A team of researchers has published a paper titled "Teaching an Agent to Sketch One Part at a Time," introducing a novel method for generating vector graphics. The core innovation is a multi-modal language model-based agent trained using a unique two-stage process: supervised fine-tuning followed by multi-turn process-reward reinforcement learning. This training regimen teaches the agent to construct a sketch incrementally, adding one semantic part—like a wheel, a window, or a tree branch—in each step, rather than generating a complete, static image in one go.
This approach is made possible by a new, richly annotated dataset called ControlSketch-Part. The team developed a generic automatic annotation pipeline that segments existing vector sketches into their constituent semantic parts and labels the vector paths associated with each part.

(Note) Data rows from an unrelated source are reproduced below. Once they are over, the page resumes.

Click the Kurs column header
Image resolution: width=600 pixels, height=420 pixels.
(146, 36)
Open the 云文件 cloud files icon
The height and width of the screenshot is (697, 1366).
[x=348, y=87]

By providing the AI agent with this structured part-level data and visual feedback throughout the generation process, the system achieves a high degree of interpretability and user control. The final output is not a rasterized image but a fully editable vector graphic, allowing users to go back and tweak individual components, such as changing the shape of a roof or the size of a car door, long after the initial generation.
- Uses a novel multi-turn process-reward reinforcement learning method to train a multi-modal agent for incremental sketch generation.
- Introduces the ControlSketch-Part dataset, created via an automatic pipeline that segments and labels vector sketches into semantic parts.
- Enables locally editable text-to-vector sketch generation, allowing post-creation modification of individual sketch components.
Why It Matters
This moves AI image generation from static outputs to editable, structured assets, directly useful for designers and illustrators.